A Catedral Metropolitana de Fortaleza, dedicada a São José, completa nesta segunda-feira (22) 47 anos de inauguração, consolidando-se como um dos principais marcos religiosos, históricos e arquitetônicos do Ceará. Inaugurado em 22 de dezembro de 1978, o templo é referência da Arquidiocese de Fortaleza e símbolo da fé construída ao longo de gerações.
Erguida em estilo gótico romano, também conhecido como gótico moderado, a Catedral possui capacidade para cerca de cinco mil pessoas e chama atenção pela imponência arquitetônica e pela beleza dos vitrais, que retratam a espiritualidade e a tradição católica. A obra levou quase quatro décadas para ser concluída, fruto de um esforço coletivo que envolveu lideranças religiosas, poder público, iniciativa privada e a participação direta do povo.
Construída e demolida: a história da Catedral
A história da atual Catedral tem início com a antiga Sé, construída em 1854 e demolida em 11 de setembro de 1938, após o surgimento de graves rachaduras em sua estrutura voltada para o mar. À época, o Ceará tinha como arcebispo Dom Manuel da Silva Gomes, e os engenheiros consideraram a permanência do prédio um risco.
A pedra fundamental da nova Catedral foi lançada em 15 de agosto de 1939, marcando oficialmente o início da construção do novo templo, projetado pelo engenheiro francês George Mounier, sob a orientação do vigário Monsenhor Luís de Carvalho Rocha. Durante o longo período de obras, a Igreja do Rosário passou a funcionar como Catedral provisória.

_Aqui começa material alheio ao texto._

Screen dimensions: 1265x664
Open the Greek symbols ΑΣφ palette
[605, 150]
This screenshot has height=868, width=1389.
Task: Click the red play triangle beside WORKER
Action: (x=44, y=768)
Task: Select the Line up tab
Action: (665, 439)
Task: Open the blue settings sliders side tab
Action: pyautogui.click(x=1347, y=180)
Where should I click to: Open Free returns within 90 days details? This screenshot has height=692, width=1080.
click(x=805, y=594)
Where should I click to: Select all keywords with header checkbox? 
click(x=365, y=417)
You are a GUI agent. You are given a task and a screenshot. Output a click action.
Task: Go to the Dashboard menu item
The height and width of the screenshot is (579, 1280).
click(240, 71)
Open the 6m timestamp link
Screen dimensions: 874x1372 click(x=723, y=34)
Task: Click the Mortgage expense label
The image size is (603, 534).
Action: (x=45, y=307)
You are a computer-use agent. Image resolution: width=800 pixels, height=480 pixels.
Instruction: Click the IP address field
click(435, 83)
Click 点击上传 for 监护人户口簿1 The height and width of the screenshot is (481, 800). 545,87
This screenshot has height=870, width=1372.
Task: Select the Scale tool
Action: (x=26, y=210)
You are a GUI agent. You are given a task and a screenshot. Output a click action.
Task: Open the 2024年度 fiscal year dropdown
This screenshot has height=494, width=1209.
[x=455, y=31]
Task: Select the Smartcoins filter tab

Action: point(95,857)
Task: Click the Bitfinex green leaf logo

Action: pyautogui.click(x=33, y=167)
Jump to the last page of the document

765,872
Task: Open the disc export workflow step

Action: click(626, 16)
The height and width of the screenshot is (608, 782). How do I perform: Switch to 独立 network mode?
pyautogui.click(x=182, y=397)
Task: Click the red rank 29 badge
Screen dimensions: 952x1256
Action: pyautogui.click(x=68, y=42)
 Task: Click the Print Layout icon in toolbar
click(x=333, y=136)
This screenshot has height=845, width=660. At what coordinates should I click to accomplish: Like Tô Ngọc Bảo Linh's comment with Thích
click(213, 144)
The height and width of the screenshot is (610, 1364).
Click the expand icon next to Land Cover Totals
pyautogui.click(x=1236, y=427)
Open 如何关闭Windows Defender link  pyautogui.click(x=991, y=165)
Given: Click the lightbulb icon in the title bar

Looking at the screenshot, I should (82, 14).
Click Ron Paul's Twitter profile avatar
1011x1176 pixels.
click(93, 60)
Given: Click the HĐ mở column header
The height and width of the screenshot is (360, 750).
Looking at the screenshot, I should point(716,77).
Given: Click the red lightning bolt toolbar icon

Ao longo das décadas, diversas campanhas e comissões foram organizadas para viabilizar financeiramente a construção, entre elas a conhecida Papeleta Amarela, posteriormente revertida para a Santa Casa de Misericórdia. Um dos nomes lembrados nesse processo é o do padre Tito Guedes Cavalcante (in memoriam), cuja atuação discreta e dedicada marcou a história da obra, sempre pautada pelo serviço à Igreja e à comunidade.
A inauguração oficial ocorreu em 22 de dezembro de 1978, sob a condução do então arcebispo Cardeal Dom Aloísio Lorscheider, coroando décadas de perseverança, fé e mobilização coletiva.
Relevância arquitetônica e espaços de espiritualidade
Além de sua relevância arquitetônica, a Catedral Metropolitana abriga importantes espaços de espiritualidade. À esquerda da nave central está a Capela de São José, padroeiro do Ceará e da própria Catedral. À direita, a Capela de Nossa Senhora da Assunção, padroeira de Fortaleza. Próxima ao presbitério, encontra-se a Capela do Santíssimo Sacramento, dedicada à oração e à adoração eucarística.

No centro do presbitério está o altar-mor, trazido de Verona, na Itália, como presente a Dom Delgado, ex-arcebispo da Capital. A Catedral também possui criptas, entre elas a Cripta dos Adolescentes, consagrada por Dom Antônio de Almeida Lustosa à juventude, com altares dedicados a santos que morreram ainda jovens. No altar central, a imagem de Jesus adolescente acolhe os fiéis de braços abertos.
O templo abriga ainda a Capela do Cristo Ressuscitado, onde estão sepultados bispos e padres que serviram à Arquidiocese de Fortaleza, reforçando o caráter histórico e memorial da Catedral.
Ao completar 47 anos, a Catedral Metropolitana de Fortaleza permanece como espaço de fé, memória e comunhão, mantendo viva a missão espiritual e social da Igreja no coração da capital cearense.